Sunday, August 19, 2007

A Mother-Sea of Mind - Cosmic Consciousness

Amidst twelve hour work days, home and church projects, I finally finished the book on William James last night. As usual, I awoke around 3 am, surfed the internet for a while, then took on the final twenty pages or so. It was better reading this book in small chunks so I could spend several days savoring what I'd read.

Man, this is beautiful.

"that we with our lives are like islands in the sea, or like trees in the forest. The maple and the pine may whisper to each other with their leaves, and Conanicut and Newport hear each other's fog-horns. But the trees also commingle their roots in the darkness underground, and the islands also hang together through the ocean's bottom. Just so, there is a continuum of cosmic consciousness, against which our several minds plunge as into a mother-sea or reservoir." p. 509

Saturday, August 11, 2007

Harold Bloom on The Gospel of Thomas

I haven't said anything about the GThom in a while. Here is a quote from Harold Bloom. It introduces us to a new category of Jesus and thinking regarding the beginning and eschatology.

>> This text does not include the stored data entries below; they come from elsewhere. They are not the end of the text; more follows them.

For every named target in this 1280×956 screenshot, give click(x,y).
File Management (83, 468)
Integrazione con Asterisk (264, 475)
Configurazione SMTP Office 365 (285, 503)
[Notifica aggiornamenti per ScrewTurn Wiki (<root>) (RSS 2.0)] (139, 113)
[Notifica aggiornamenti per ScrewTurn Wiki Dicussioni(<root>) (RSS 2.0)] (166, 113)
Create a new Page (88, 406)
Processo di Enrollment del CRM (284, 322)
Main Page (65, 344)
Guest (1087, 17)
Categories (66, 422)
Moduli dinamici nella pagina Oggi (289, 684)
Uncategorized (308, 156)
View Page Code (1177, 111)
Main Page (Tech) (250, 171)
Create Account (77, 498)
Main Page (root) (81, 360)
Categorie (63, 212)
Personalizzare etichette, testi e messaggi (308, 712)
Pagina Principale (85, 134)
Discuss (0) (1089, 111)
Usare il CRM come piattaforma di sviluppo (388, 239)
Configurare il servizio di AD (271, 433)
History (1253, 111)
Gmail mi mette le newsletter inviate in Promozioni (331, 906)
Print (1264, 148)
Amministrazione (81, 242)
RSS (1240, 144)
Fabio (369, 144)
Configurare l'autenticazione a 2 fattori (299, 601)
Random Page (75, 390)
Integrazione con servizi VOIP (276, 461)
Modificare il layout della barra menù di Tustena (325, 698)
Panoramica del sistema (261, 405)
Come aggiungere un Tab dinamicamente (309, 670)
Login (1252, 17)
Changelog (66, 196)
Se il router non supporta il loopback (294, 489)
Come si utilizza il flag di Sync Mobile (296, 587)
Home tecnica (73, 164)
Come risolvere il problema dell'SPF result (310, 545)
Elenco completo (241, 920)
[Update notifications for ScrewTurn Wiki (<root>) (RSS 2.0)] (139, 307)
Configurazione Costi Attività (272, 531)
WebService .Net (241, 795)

"Whatever surges beneath the surface of the Gospel of Thomas, it is not a Syrian Christian wisdom teaching of the second century. The ascetic accepts creation, but always upon the basis of having fallen from it, and always with the hope of being restored to it. That is hardly the aspiration of Jesus in the Gospel of Thomas. Like William Blake, like Jakob Böhme, this Jesus is looking for the face he had before the world was made. That marvelous trope I appropriate from W.B. Yeats, at his most Blakean. If such is your quest, then the Gospel of Thomas calls out to you."

Who we are has to do with where we have come from, where we began. That is why we are interested in Genesis. That is why we are interested in the Big Bang. These have everything to do with how we perceive ourselves and how we choose to live.

Below is from the Gospel of Thomas translation and notes from Patterson Brown's website Metalogos. These are probably pertinent verses to Boom's thesis.

18. The Disciples say to Yeshua: Tell us how our end shall be. (Ps 39:4) || Yeshua says: Have you then discovered the origin, so that you inquire about the end? For at the place where the origin is, there shall be the end. Blest is he who shall stand at the origin— and he shall know the end, and he shall not taste death. (Isa 48:12, Lk 20:38, Jn 1:1-2, Th 1; T.S. Eliot, Four Quartets: Little Gidding: ‘The end is where we start from’; Jack Kerouac, Visions of Cody: ‘What kind of journey is the life of a human being that it has a beginning but not an end?’)


50. Yeshua says: If they say to you: From whence do you come?, say to them: We have come from the Light, the place where the Light has originated thru itself— he [stood] and he himself appeared in their imagery. If they say to you: Who are you?, say: We are his Sons and we are the chosen of the Living Father. If they ask you: What is the sign of your Father in you?, say to them: It is movement with repose. (Isa 28:12 30:15, Lk 16:8, Jn 12:36, Th 27; Bhagavad-Gita 6.27: ‘When his mind is tranquil, perfect joy comes to the person of discipline; his passion is calmed, he is without sin, being one with the Infinite Spirit’)

So, where our origin is, our end will be. And, our origin is the light. We come from the light and we return to the light.

Friday, August 10, 2007

Apothegm from Emerson

We are born believing. A man bears beliefs as a tree bears apples.

Ralph Waldo Emerson


But some of us have a harder time of it than others. Then again the real issue is which apples are good and which ones aren't.

Sunday, August 05, 2007

Reasoned Argument is a Surface Exhibition from Subconscious Depths

Robert Richardson below describes some of what William James was thinking as James was putting together the Gifford lectures for delivery in 1901-2 at the U. of Edinburgh. These became a book still read today, The Varieties of Religious Experience.

That these feelings - intuitions- come from something other than day-light reason does not disqualify them as valid experiences. James is at some pains to show that these "unreasoned and immediate assurances(s)" are "the deep thing in us, the [reasoned] argument is but a surface exhibition." p 395 William James in the Maelstrom of American Modernism

My point, we (that includes me) often think we have followed inexorably the path of reason when it is really the case that our motivations/conclusions/beliefs come from out of our personal , subconscious depths.